GIVEN REQUEST:
Write out the listing below as a numbered list, from its first line through the line containing "Toggle the Status", inclusive. Leave out any blank lines.

LISTED RECORDS:
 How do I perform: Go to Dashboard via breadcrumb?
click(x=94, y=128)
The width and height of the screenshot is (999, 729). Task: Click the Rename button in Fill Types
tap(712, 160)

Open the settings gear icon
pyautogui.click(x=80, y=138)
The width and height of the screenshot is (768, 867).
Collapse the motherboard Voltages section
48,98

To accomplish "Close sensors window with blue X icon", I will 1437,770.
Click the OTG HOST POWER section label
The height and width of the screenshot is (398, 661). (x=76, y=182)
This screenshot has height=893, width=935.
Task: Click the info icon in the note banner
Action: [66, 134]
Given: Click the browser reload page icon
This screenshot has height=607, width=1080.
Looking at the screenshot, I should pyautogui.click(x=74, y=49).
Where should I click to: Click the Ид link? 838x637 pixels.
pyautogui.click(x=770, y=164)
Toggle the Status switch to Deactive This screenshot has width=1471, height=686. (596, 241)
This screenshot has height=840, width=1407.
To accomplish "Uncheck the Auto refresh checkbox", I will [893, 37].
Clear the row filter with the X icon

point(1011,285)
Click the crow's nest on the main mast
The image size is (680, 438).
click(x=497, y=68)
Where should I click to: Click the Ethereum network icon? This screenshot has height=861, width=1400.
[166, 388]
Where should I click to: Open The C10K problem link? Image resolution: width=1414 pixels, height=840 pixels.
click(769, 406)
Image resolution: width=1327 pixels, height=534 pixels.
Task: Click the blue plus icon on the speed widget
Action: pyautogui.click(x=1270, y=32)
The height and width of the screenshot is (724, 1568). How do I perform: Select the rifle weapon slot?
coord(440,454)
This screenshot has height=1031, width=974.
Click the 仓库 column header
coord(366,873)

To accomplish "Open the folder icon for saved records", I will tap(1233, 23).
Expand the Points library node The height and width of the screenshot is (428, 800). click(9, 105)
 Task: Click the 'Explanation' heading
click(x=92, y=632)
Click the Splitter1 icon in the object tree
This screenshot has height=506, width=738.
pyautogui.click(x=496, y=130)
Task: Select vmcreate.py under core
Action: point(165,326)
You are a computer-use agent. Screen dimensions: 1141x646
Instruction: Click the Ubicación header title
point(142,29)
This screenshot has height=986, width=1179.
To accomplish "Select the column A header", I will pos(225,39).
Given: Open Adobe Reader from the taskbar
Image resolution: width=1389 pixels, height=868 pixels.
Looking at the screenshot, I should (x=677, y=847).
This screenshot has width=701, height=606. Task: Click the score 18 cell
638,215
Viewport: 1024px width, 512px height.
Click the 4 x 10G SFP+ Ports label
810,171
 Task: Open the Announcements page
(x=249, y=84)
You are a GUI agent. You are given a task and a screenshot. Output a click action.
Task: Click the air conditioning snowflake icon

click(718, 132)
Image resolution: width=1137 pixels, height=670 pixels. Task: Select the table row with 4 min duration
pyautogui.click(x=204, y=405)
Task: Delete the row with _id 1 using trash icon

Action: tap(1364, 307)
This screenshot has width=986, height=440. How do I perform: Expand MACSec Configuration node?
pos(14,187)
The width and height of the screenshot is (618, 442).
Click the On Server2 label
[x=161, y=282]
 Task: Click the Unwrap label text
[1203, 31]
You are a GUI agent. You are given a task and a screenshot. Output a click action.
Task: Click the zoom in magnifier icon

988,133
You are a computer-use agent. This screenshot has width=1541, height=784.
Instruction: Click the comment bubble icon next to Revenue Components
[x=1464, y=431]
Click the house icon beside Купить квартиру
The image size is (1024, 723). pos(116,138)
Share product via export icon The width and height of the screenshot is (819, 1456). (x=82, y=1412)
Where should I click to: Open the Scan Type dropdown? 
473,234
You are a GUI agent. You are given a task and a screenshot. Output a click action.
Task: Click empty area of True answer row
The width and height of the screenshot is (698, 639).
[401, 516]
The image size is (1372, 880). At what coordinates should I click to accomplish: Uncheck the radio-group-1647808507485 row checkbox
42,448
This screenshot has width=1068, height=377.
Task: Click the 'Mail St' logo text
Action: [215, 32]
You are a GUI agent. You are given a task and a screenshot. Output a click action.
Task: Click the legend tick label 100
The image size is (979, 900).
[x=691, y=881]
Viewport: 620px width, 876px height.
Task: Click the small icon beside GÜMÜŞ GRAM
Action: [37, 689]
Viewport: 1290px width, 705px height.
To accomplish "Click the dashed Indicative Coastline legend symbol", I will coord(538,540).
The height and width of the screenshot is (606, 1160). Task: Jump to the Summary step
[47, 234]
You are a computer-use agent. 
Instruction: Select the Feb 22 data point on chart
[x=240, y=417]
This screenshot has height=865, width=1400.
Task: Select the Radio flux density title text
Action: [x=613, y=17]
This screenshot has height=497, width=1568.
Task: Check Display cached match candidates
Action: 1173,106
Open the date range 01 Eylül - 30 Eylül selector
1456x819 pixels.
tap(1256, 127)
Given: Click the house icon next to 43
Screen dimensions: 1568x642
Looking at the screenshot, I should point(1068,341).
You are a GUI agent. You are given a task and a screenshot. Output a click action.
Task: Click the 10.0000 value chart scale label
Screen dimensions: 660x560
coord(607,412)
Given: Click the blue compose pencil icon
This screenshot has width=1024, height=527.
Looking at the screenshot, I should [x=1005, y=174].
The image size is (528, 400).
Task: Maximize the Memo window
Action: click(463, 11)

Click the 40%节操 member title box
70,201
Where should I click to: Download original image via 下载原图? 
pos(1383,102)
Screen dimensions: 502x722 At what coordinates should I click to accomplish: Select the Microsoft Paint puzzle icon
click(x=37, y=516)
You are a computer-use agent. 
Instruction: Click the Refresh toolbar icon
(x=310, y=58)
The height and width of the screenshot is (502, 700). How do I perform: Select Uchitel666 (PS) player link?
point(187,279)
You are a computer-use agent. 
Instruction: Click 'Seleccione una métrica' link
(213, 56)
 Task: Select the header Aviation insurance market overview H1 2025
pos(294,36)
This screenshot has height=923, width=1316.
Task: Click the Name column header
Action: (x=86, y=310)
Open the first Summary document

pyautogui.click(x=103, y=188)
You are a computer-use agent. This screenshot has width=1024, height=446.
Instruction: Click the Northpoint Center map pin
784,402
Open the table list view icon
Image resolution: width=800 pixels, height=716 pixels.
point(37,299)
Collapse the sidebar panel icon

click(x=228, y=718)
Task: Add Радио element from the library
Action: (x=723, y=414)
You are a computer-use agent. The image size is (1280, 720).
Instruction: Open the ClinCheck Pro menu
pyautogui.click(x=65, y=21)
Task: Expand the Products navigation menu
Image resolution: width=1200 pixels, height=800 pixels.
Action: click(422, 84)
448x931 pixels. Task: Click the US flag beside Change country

REPLY:
1.  How do I perform: Go to Dashboard via breadcrumb?
2. click(x=94, y=128)
3. The width and height of the screenshot is (999, 729). Task: Click the Rename button in Fill Types
4. tap(712, 160)
5. Open the settings gear icon
6. pyautogui.click(x=80, y=138)
7. The width and height of the screenshot is (768, 867).
8. Collapse the motherboard Voltages section
9. 48,98
10. To accomplish "Close sensors window with blue X icon", I will 1437,770.
11. Click the OTG HOST POWER section label
12. The height and width of the screenshot is (398, 661). (x=76, y=182)
13. This screenshot has height=893, width=935.
14. Task: Click the info icon in the note banner
15. Action: [66, 134]
16. Given: Click the browser reload page icon
17. This screenshot has height=607, width=1080.
18. Looking at the screenshot, I should pyautogui.click(x=74, y=49).
19. Where should I click to: Click the Ид link? 838x637 pixels.
20. pyautogui.click(x=770, y=164)
21. Toggle the Status switch to Deactive This screenshot has width=1471, height=686. (596, 241)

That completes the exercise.